═══ Information supplied ═══

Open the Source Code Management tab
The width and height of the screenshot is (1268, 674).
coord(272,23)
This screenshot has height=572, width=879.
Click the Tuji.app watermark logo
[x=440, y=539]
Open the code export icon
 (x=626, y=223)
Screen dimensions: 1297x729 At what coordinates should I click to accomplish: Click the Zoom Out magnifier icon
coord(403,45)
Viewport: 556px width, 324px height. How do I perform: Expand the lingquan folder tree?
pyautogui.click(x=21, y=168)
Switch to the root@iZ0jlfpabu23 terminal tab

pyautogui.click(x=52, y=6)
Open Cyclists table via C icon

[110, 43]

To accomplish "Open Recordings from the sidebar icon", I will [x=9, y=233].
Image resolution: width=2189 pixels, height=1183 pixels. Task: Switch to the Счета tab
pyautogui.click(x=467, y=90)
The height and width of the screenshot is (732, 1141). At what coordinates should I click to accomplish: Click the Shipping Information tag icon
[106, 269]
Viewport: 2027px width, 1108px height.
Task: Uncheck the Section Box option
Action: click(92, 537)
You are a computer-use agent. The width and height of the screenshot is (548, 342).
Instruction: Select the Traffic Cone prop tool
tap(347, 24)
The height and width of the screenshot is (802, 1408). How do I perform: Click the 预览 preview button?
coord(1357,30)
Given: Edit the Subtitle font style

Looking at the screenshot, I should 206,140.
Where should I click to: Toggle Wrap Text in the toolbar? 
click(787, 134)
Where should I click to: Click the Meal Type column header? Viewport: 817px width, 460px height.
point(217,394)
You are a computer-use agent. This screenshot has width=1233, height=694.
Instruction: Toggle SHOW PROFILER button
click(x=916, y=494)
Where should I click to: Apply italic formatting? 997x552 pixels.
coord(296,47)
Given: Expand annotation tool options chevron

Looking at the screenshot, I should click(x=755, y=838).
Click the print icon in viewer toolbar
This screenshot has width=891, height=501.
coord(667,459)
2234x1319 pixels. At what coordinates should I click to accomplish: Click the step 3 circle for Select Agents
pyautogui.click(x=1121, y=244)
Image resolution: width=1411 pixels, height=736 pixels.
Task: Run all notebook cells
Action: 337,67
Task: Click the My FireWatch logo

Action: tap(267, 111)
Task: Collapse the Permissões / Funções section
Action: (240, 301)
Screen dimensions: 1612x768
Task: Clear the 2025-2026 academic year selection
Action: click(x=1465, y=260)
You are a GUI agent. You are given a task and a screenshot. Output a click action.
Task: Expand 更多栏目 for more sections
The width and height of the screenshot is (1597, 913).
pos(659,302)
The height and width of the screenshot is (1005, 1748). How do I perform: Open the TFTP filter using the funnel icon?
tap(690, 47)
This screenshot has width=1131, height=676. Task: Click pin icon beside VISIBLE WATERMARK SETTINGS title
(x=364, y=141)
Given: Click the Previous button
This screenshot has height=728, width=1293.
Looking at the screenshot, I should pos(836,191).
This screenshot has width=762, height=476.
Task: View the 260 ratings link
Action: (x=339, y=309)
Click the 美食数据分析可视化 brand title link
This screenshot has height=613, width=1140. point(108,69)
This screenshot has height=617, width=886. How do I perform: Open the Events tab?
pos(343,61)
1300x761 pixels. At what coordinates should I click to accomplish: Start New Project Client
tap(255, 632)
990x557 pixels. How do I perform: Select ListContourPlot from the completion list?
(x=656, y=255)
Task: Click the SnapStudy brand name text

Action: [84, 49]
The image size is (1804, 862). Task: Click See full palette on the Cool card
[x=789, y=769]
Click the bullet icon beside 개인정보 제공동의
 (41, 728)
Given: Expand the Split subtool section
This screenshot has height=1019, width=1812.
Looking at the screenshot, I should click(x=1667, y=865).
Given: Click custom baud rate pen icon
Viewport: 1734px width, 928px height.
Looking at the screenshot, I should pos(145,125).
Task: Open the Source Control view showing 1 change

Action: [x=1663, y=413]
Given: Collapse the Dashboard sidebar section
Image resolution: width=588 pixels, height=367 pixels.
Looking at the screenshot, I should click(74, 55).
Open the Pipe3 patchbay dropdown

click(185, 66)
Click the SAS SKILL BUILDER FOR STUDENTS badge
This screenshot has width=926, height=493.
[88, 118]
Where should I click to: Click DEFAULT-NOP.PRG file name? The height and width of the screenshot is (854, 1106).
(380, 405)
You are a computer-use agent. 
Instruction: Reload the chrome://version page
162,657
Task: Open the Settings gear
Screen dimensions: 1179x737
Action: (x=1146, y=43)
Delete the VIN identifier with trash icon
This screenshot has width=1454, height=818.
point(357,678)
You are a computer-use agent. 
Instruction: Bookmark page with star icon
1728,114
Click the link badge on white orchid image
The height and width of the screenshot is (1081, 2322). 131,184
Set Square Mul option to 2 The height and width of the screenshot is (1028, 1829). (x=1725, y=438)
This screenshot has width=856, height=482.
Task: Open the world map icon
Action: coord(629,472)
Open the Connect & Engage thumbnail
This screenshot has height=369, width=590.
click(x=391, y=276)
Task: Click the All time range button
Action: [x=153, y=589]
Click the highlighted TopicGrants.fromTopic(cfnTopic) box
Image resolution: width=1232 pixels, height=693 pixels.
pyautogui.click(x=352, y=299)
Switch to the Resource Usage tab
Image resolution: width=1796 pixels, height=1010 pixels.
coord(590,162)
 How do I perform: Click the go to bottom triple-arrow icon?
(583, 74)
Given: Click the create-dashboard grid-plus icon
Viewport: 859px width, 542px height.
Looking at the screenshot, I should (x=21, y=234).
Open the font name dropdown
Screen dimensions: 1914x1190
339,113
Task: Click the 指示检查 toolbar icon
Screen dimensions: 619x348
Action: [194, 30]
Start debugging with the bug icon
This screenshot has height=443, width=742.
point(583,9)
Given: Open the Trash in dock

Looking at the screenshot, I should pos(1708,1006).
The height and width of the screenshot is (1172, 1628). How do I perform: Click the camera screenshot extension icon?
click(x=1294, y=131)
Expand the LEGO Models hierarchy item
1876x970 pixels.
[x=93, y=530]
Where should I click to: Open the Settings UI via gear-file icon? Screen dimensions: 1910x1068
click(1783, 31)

═══

### What you have to do:
Reproduce the data shown above exactly.

### Your response:
Open the Source Code Management tab
The width and height of the screenshot is (1268, 674).
coord(272,23)
This screenshot has height=572, width=879.
Click the Tuji.app watermark logo
[x=440, y=539]
Open the code export icon
 (x=626, y=223)
Screen dimensions: 1297x729 At what coordinates should I click to accomplish: Click the Zoom Out magnifier icon
coord(403,45)
Viewport: 556px width, 324px height. How do I perform: Expand the lingquan folder tree?
pyautogui.click(x=21, y=168)
Switch to the root@iZ0jlfpabu23 terminal tab

pyautogui.click(x=52, y=6)
Open Cyclists table via C icon

[110, 43]

To accomplish "Open Recordings from the sidebar icon", I will [x=9, y=233].
Image resolution: width=2189 pixels, height=1183 pixels. Task: Switch to the Счета tab
pyautogui.click(x=467, y=90)
The height and width of the screenshot is (732, 1141). At what coordinates should I click to accomplish: Click the Shipping Information tag icon
[106, 269]
Viewport: 2027px width, 1108px height.
Task: Uncheck the Section Box option
Action: click(92, 537)
You are a computer-use agent. The width and height of the screenshot is (548, 342).
Instruction: Select the Traffic Cone prop tool
tap(347, 24)
The height and width of the screenshot is (802, 1408). How do I perform: Click the 预览 preview button?
coord(1357,30)
Given: Edit the Subtitle font style

Looking at the screenshot, I should 206,140.
Where should I click to: Toggle Wrap Text in the toolbar? 
click(787, 134)
Where should I click to: Click the Meal Type column header? Viewport: 817px width, 460px height.
point(217,394)
You are a computer-use agent. This screenshot has width=1233, height=694.
Instruction: Toggle SHOW PROFILER button
click(x=916, y=494)
Where should I click to: Apply italic formatting? 997x552 pixels.
coord(296,47)
Given: Expand annotation tool options chevron

Looking at the screenshot, I should click(x=755, y=838).
Click the print icon in viewer toolbar
This screenshot has width=891, height=501.
coord(667,459)
2234x1319 pixels. At what coordinates should I click to accomplish: Click the step 3 circle for Select Agents
pyautogui.click(x=1121, y=244)
Image resolution: width=1411 pixels, height=736 pixels.
Task: Run all notebook cells
Action: 337,67
Task: Click the My FireWatch logo

Action: tap(267, 111)
Task: Collapse the Permissões / Funções section
Action: (240, 301)
Screen dimensions: 1612x768
Task: Clear the 2025-2026 academic year selection
Action: click(x=1465, y=260)
You are a GUI agent. You are given a task and a screenshot. Output a click action.
Task: Expand 更多栏目 for more sections
The width and height of the screenshot is (1597, 913).
pos(659,302)
The height and width of the screenshot is (1005, 1748). How do I perform: Open the TFTP filter using the funnel icon?
tap(690, 47)
This screenshot has width=1131, height=676. Task: Click pin icon beside VISIBLE WATERMARK SETTINGS title
(x=364, y=141)
Given: Click the Previous button
This screenshot has height=728, width=1293.
Looking at the screenshot, I should pos(836,191).
This screenshot has width=762, height=476.
Task: View the 260 ratings link
Action: (x=339, y=309)
Click the 美食数据分析可视化 brand title link
This screenshot has height=613, width=1140. point(108,69)
This screenshot has height=617, width=886. How do I perform: Open the Events tab?
pos(343,61)
1300x761 pixels. At what coordinates should I click to accomplish: Start New Project Client
tap(255, 632)
990x557 pixels. How do I perform: Select ListContourPlot from the completion list?
(x=656, y=255)
Task: Click the SnapStudy brand name text

Action: [84, 49]
The image size is (1804, 862). Task: Click See full palette on the Cool card
[x=789, y=769]
Click the bullet icon beside 개인정보 제공동의
 (41, 728)
Given: Expand the Split subtool section
This screenshot has height=1019, width=1812.
Looking at the screenshot, I should click(x=1667, y=865).
Given: Click custom baud rate pen icon
Viewport: 1734px width, 928px height.
Looking at the screenshot, I should pos(145,125).
Task: Open the Source Control view showing 1 change

Action: [x=1663, y=413]
Given: Collapse the Dashboard sidebar section
Image resolution: width=588 pixels, height=367 pixels.
Looking at the screenshot, I should click(74, 55).
Open the Pipe3 patchbay dropdown

click(185, 66)
Click the SAS SKILL BUILDER FOR STUDENTS badge
This screenshot has width=926, height=493.
[88, 118]
Where should I click to: Click DEFAULT-NOP.PRG file name? The height and width of the screenshot is (854, 1106).
(380, 405)
You are a computer-use agent. 
Instruction: Reload the chrome://version page
162,657
Task: Open the Settings gear
Screen dimensions: 1179x737
Action: (x=1146, y=43)
Delete the VIN identifier with trash icon
This screenshot has width=1454, height=818.
point(357,678)
You are a computer-use agent. 
Instruction: Bookmark page with star icon
1728,114
Click the link badge on white orchid image
The height and width of the screenshot is (1081, 2322). 131,184
Set Square Mul option to 2 The height and width of the screenshot is (1028, 1829). (x=1725, y=438)
This screenshot has width=856, height=482.
Task: Open the world map icon
Action: coord(629,472)
Open the Connect & Engage thumbnail
This screenshot has height=369, width=590.
click(x=391, y=276)
Task: Click the All time range button
Action: [x=153, y=589]
Click the highlighted TopicGrants.fromTopic(cfnTopic) box
Image resolution: width=1232 pixels, height=693 pixels.
pyautogui.click(x=352, y=299)
Switch to the Resource Usage tab
Image resolution: width=1796 pixels, height=1010 pixels.
coord(590,162)
 How do I perform: Click the go to bottom triple-arrow icon?
(583, 74)
Given: Click the create-dashboard grid-plus icon
Viewport: 859px width, 542px height.
Looking at the screenshot, I should (x=21, y=234).
Open the font name dropdown
Screen dimensions: 1914x1190
339,113
Task: Click the 指示检查 toolbar icon
Screen dimensions: 619x348
Action: [194, 30]
Start debugging with the bug icon
This screenshot has height=443, width=742.
point(583,9)
Given: Open the Trash in dock

Looking at the screenshot, I should pos(1708,1006).
The height and width of the screenshot is (1172, 1628). How do I perform: Click the camera screenshot extension icon?
click(x=1294, y=131)
Expand the LEGO Models hierarchy item
1876x970 pixels.
[x=93, y=530]
Where should I click to: Open the Settings UI via gear-file icon? Screen dimensions: 1910x1068
click(1783, 31)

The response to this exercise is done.